Directive 1:
Return every line of the records that contains the word "height". Case counts.
>> BEGIN Document section
Music Between Friends is two years old now, which means we’re teething, drooling, and causing general mischief with cereal.
In my first post, which was written exactly two years ago, I wrote about Vetiver, Hey Champ, Sleigh Bells, and Sonny and the Sunsets. Even now, I listen to all of those songs and they still feel as fresh as they did then.
It’s strange how some songs grow stale whereas some remain timeless.
I’ve been really busy for the last few months. I took up yoga three times a week. I’ve been running at sunset and dawn. I knitted a scarf (not just a dog-sized one) and I’M GONNA KNIT MORE. I remembered how to tell jokes (I had been doing that thing where you think that you’re a funny person, but then you realize that you’ve been stiff and weird and severe as a widow’s peak with a pole up its butt).
Somehow over the last year, I learned to assert myself. I used to be scared of trying to understand myself and the way my brain works sometimes. I still get scared, but at least I can deal with the fact that I’m shitting bricks, and maybe one day I’ll be productive and learn to build a brickhouse.
>> END Document section
Directive 2:
In one to three sentences, explain what the blog post says has kept the writer busy over the last few months.
>> BEGIN Information shown
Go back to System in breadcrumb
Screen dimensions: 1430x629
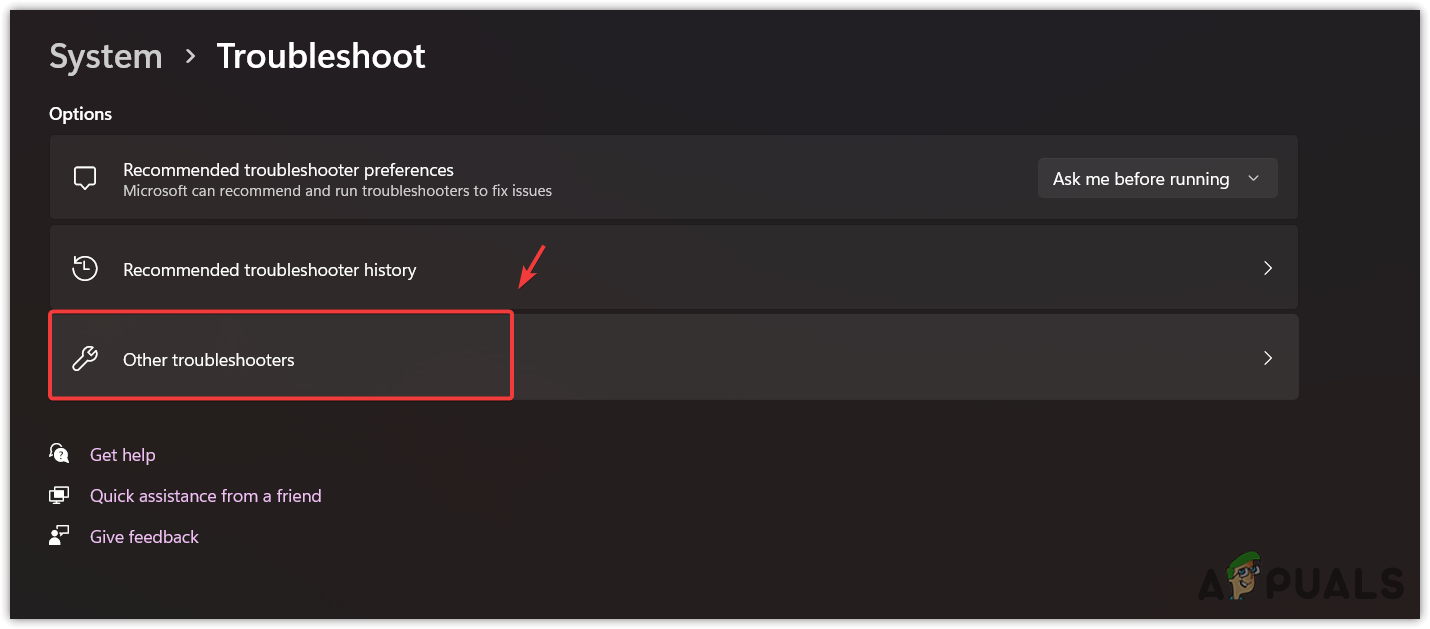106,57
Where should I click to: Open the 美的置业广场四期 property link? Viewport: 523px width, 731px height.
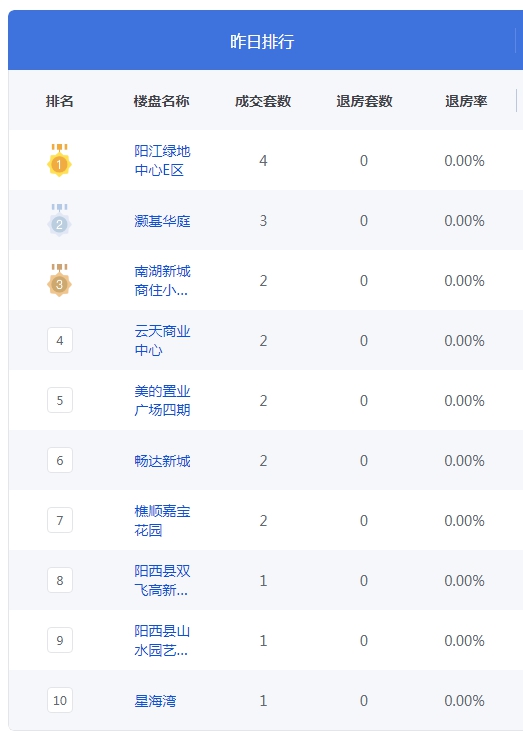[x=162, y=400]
>> END Information shown
>> BEGIN Information shown
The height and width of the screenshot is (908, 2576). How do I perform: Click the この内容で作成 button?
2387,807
>> END Information shown
Full answer 1:
Where should I click to: Open the 美的置业广场四期 property link? Viewport: 523px width, 731px height.
The height and width of the screenshot is (908, 2576). How do I perform: Click the この内容で作成 button?

Full answer 2:
The writer took up yoga three times a week and has been running at sunset and dawn. The writer also knitted a scarf, plans to knit more, and remembered how to tell jokes.